● Your goal
Please rewrite the part of the carpal tunnel release text that opens with the words "Carpal tunnel release can" and closes with "work more quickly.", using "hand" in place of "palm".

(Excerpt provided begins)

Carpal tunnel release is an outpatient procedure performed to relieve pressure on the median nerve and reduce the symptoms of carpal tunnel syndrome. This procedure can help restore muscle strength and dexterity, and is typically performed on patients who have had persistent symptoms that do not respond to conservative treatment methods.
Carpal tunnel release can be performed endoscopically or through an open procedure. Both types offer different advantages to the doctor and patient, and should be considered after a thorough evaluation of the patient's individual condition. Open carpal tunnel release involves a two inch incision in the middle of the palm and gives the surgeon a better view of the treated area with less risk of accidentally damaging nerve tissue. Endoscopic carpal tunnel release involves two tiny incisions and offers patients less post-operative pain and the ability to return to work more quickly.

(Excerpt provided ends)
(Records begins)

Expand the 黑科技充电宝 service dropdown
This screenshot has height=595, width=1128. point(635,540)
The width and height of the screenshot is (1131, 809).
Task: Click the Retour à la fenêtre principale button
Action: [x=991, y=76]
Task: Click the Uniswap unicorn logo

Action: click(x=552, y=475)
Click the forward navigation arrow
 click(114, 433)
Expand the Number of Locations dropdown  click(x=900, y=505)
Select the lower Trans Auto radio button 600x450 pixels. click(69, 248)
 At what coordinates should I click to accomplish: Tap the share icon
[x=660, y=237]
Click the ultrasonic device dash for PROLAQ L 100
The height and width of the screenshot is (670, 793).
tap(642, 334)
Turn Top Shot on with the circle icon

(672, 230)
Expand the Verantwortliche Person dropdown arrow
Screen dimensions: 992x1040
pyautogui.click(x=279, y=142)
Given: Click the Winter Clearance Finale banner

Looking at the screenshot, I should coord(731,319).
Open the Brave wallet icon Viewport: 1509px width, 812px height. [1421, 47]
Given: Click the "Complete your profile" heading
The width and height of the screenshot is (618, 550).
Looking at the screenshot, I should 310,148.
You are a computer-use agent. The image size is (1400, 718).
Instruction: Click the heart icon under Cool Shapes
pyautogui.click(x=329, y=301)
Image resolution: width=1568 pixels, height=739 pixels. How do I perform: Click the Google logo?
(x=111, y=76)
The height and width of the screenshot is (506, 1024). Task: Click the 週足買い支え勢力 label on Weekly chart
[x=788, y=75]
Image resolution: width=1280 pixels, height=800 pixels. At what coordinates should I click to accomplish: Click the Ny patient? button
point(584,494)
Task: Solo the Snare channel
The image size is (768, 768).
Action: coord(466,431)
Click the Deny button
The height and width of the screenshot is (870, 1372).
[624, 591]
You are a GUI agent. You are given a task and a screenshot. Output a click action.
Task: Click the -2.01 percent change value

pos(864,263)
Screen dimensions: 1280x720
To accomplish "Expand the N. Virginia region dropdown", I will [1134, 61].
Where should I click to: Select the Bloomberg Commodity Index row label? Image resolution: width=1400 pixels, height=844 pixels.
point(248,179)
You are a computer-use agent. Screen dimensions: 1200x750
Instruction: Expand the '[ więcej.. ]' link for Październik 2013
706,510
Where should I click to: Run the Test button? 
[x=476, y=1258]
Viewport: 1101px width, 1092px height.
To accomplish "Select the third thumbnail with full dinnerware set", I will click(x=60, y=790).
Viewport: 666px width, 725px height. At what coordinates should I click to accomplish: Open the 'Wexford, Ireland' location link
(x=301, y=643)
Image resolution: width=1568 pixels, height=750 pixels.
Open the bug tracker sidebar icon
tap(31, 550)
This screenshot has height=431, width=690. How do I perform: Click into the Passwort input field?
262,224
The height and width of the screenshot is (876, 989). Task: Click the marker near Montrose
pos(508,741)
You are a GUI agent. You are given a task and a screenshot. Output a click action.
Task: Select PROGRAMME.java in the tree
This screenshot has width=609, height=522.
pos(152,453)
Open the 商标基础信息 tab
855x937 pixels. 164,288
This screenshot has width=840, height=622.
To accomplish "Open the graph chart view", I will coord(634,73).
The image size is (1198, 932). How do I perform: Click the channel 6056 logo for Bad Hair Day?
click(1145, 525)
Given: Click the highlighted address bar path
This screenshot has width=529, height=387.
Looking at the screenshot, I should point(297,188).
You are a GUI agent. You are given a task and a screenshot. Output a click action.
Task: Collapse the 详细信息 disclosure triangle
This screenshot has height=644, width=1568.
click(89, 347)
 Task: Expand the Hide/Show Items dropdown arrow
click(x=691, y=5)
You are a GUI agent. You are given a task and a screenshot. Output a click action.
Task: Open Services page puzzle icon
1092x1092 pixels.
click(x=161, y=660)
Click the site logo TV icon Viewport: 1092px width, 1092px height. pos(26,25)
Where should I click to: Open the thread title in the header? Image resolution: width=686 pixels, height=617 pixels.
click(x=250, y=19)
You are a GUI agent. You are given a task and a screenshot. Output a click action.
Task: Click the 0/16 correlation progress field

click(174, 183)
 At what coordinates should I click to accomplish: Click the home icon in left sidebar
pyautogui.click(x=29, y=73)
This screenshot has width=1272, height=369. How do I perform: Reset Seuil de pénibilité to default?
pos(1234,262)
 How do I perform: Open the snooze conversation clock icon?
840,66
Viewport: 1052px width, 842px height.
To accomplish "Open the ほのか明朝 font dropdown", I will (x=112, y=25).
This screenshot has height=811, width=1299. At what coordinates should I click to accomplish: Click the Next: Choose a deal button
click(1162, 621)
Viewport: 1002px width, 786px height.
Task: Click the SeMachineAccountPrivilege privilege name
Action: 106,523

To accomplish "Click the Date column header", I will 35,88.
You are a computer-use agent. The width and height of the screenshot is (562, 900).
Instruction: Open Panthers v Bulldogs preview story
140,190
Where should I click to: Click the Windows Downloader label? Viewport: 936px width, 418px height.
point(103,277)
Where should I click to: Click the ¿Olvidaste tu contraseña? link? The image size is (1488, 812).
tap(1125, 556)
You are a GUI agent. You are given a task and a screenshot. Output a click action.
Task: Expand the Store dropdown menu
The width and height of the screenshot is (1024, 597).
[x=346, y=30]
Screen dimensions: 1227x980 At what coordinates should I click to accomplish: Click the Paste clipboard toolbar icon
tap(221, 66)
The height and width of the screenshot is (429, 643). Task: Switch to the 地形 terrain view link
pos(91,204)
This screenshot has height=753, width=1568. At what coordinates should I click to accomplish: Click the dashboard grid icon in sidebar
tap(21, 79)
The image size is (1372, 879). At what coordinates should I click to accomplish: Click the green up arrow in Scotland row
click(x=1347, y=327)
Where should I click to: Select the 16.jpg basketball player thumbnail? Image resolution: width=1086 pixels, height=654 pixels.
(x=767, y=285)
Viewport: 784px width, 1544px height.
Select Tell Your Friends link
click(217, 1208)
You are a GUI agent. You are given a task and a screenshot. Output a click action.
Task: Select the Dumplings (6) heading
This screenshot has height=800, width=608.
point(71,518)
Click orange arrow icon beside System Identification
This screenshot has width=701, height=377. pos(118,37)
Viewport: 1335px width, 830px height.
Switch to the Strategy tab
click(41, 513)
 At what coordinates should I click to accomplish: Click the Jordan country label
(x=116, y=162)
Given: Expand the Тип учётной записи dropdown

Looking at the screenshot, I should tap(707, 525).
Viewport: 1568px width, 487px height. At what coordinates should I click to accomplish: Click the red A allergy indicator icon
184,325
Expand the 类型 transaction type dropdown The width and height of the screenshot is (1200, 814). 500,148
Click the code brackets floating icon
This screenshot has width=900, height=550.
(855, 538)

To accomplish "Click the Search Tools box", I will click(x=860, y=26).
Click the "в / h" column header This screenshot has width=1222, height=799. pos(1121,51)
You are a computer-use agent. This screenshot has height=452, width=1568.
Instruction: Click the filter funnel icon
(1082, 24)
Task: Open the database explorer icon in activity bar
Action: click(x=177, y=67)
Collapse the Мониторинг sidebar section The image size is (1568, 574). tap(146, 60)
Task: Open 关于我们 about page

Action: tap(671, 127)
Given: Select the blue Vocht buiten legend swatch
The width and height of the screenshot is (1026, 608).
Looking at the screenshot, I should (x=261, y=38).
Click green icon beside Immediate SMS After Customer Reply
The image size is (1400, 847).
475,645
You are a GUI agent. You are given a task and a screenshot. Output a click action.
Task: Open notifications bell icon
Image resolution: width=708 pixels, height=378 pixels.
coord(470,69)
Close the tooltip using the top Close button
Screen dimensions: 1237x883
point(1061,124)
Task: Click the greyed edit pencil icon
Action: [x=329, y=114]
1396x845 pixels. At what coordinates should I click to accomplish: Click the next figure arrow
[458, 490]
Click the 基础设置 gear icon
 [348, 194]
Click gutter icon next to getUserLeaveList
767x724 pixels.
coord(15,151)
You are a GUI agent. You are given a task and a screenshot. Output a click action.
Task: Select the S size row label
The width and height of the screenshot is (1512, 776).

(Records ends)

● Answer space
Carpal tunnel release can be performed endoscopically or through an open procedure. Both types offer different advantages to the doctor and patient, and should be considered after a thorough evaluation of the patient's individual condition. Open carpal tunnel release involves a two inch incision in the middle of the hand and gives the surgeon a better view of the treated area with less risk of accidentally damaging nerve tissue. Endoscopic carpal tunnel release involves two tiny incisions and offers patients less post-operative pain and the ability to return to work more quickly.